By Tandin Wangchuk
As part of their Small Grants program, Bhutan Foundation is supporting an enterprising women’s group in Chubjekha village in Paro to install rainwater harvesting system for ten households in the community.
The initiative is expected to meet part of their water needs to help the growth of agriculture in the locality.
According to the Foundation, Chubjekha village is one of the smallest communities in Paro with a population of about 200, and is one of the most water-stressed communities in the area with their primary source of water located about 6kms away.
While the community is largely supported by farming, without a reliable water supply, more than 30 acres of land are left fallow due to water scarcity.
Chubjakha Aumtshu Chithoen Tshogpa, a women’s group established in 2020, is working to help combat water scarcity and bring about meaningful changes in their community by adopting new techniques and innovative ideas.
Supported by GEF Small Grants Programme UNDP Bhutan, Bhutan Water Partnership and the Royal government of Bhutan, the roof top rain water harvesting technology will benefit around 10 households at Chubjakha Community.
Chubjakha village under Hungrel Gewog is one of the smallest villages under Paro Dzongkhag. The village is located at an altitude of 2,800 meters above the sea level and has a population of about 200people in 24 households.
Currently, there are about 10 households who live in the village while the rest of the households come there seasonally. Poor access to water, human wildlife conflict, poor access to market among others are some of the reasons why people do not live there regularly.

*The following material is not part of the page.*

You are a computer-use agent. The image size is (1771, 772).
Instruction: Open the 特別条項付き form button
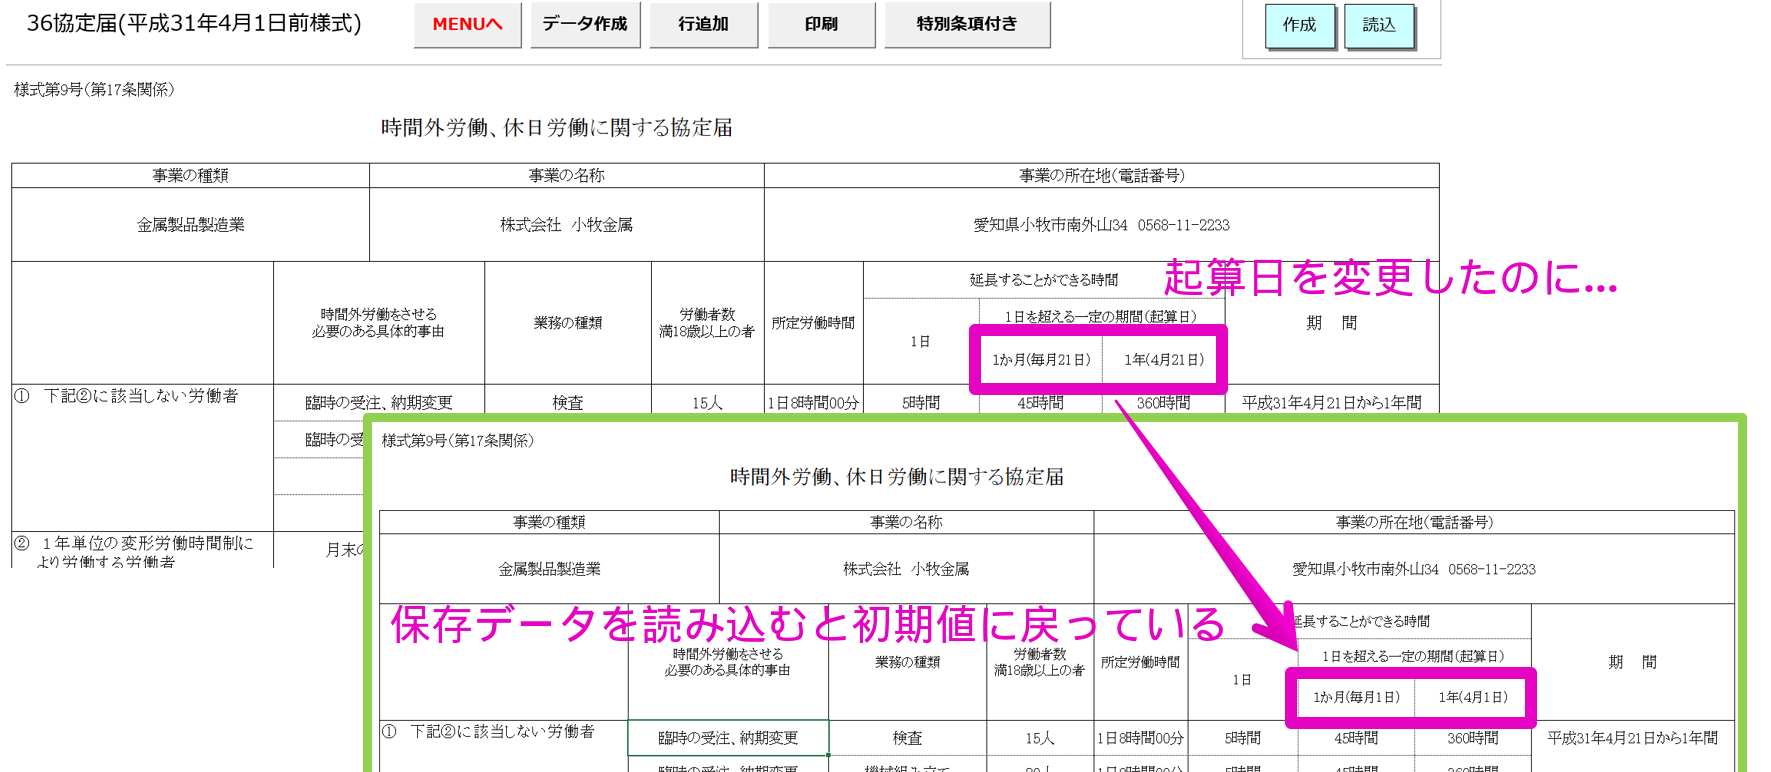[x=966, y=24]
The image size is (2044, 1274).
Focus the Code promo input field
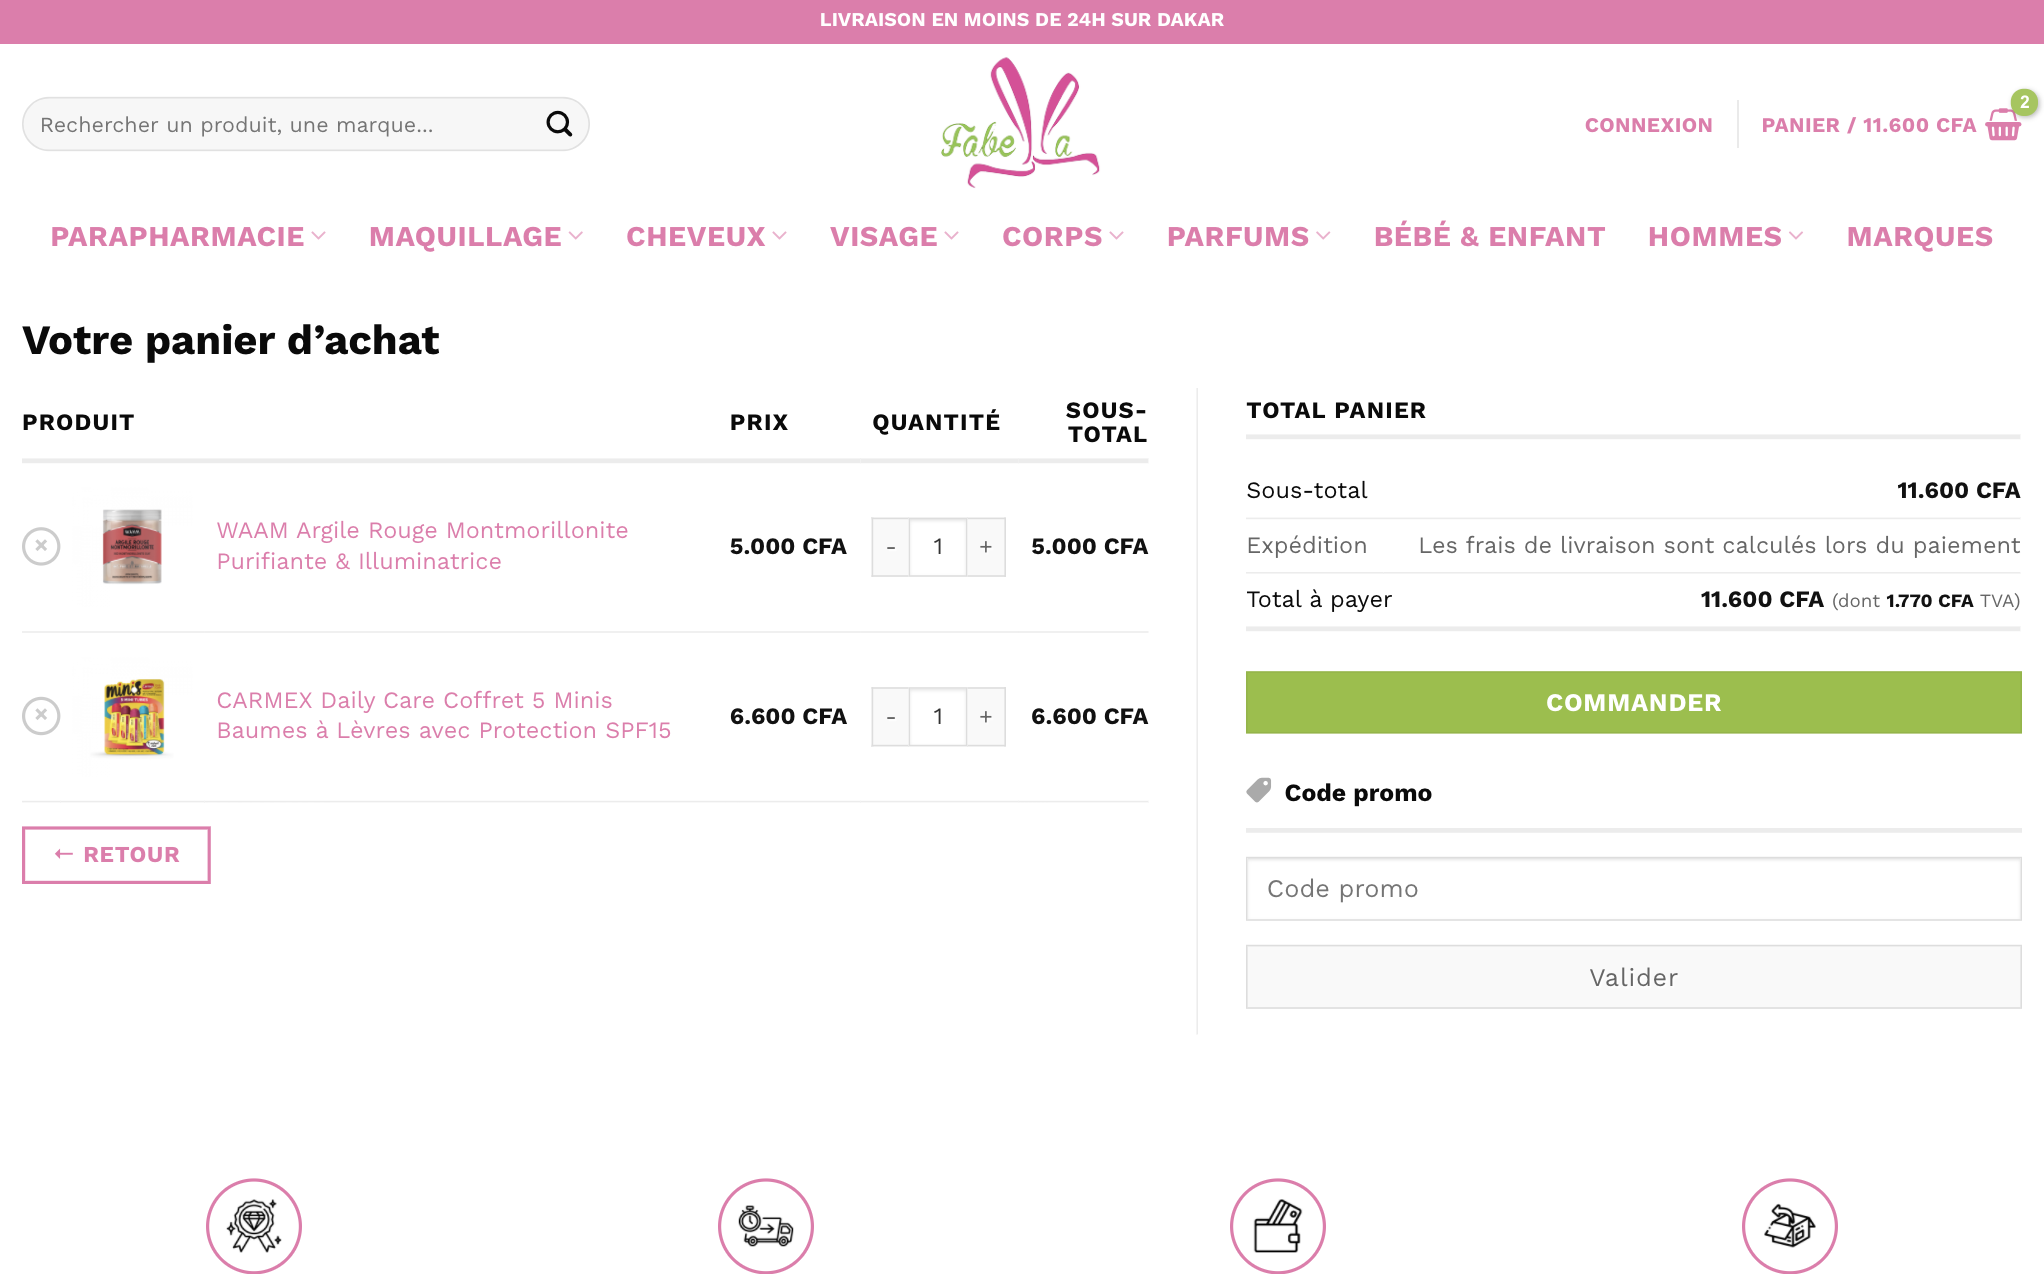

Earlier in July a similar program, attaining food self-sufficiency for women through Organic farming during COVID-19 situation in Chubjekha, was launched in the community.
It was expected that the initiative will focus on working towards attaining food self-sufficiency and improve livelihood of the community through organic farming, promotion of conducive organic agriculture practice, increase farm production through reduce depredation of crops by wildlife, establish rainwater harvesting and build the local capacity in organic farming and land management.

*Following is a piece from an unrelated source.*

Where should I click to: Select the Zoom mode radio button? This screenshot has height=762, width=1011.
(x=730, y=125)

This project on ‘attaining food self-sufficiency for women through Organic farming during COVID-19 situation in Chubjekha’ is funded by GEF Small Grants ProgrammeUNDP Bhutan implemented in partnership with Royal Government of Bhutan.
Chubjakha community owns a total of 50.922 acres of dryland, of which only 20.393 acres are currently under cultivation and more than 30 acres of land are left fallow due to multiple issues such as competition for water from the neighbouring villages, human wildlife conflicts and poor access to the farm products.
In the past farmers were heavily dependent on the orchard (apple) for their livelihood, however due to non-availability of water and pest infestation, the yield from the orchard has dropped drastically over the years, therefore community members are already reconsidering their dependence on orchard.
In June, the women group initiated a 5-kilometers electric fencing that will benefit all the 24 households in safeguarding their crops and orchards from wildlife attacks. With the installation the group said the community members will embrace 100% harvest of their farm produces.
All these activities in the community is being funded by GEF Small Grants Programme UNDP Bhutan and is implemented in partnership with Royal Government of Bhutan and key stakeholders like Bhutan Foundation.
The initiative of Bhutan Foundation is part of their small grants’ program, and the Foundation also focuses in building Bhutanese professionals’ capacity while supporting the work of government and civil society partners among others.
According to the Foundation the Small Grants Program is a program that supports a diverse range of initiatives with a shorter timeframe and a smaller budget for immediate and emerging needs.
This program supports local projects to enhance the Foundation’s relationships with partners as well as ad-hoc programs of interest having limited time for fundraising. It also provides a platform to explore possibilities of venturing into new long-term core programs for the Foundation. Small Grants enable the Foundation to support programs beyond our core program areas.
Further, the Small Grants’ support enables the Foundation to support a greater number of programs with the funds available. The Foundation annually supports about three to four projects through this funding. The first small grant was launched in 2014.
Chubjakha Aumtshu Chithoen Tshogpa was founded in 2020 by a group of aspiring young women of the community. The nine-member group is managed by the community women.
The group is supported by GEF-Small Grants Programme UNDP Bhutan implemented in partnership with Royal Government of Bhutan, the group is currently working on a project ‘attaining food self-sufficiency for women through Organic farming during COVID-19 situation in Chubjekha.
The voluntary women’s group will also focus on working towards attaining food self-sufficiency and improve livelihood of the community through organic farming, increase farm production through reduce depredation of crops by wildlife, establish rain-water harvesting and build the local capacity in organic farming and land management as some of their mandates.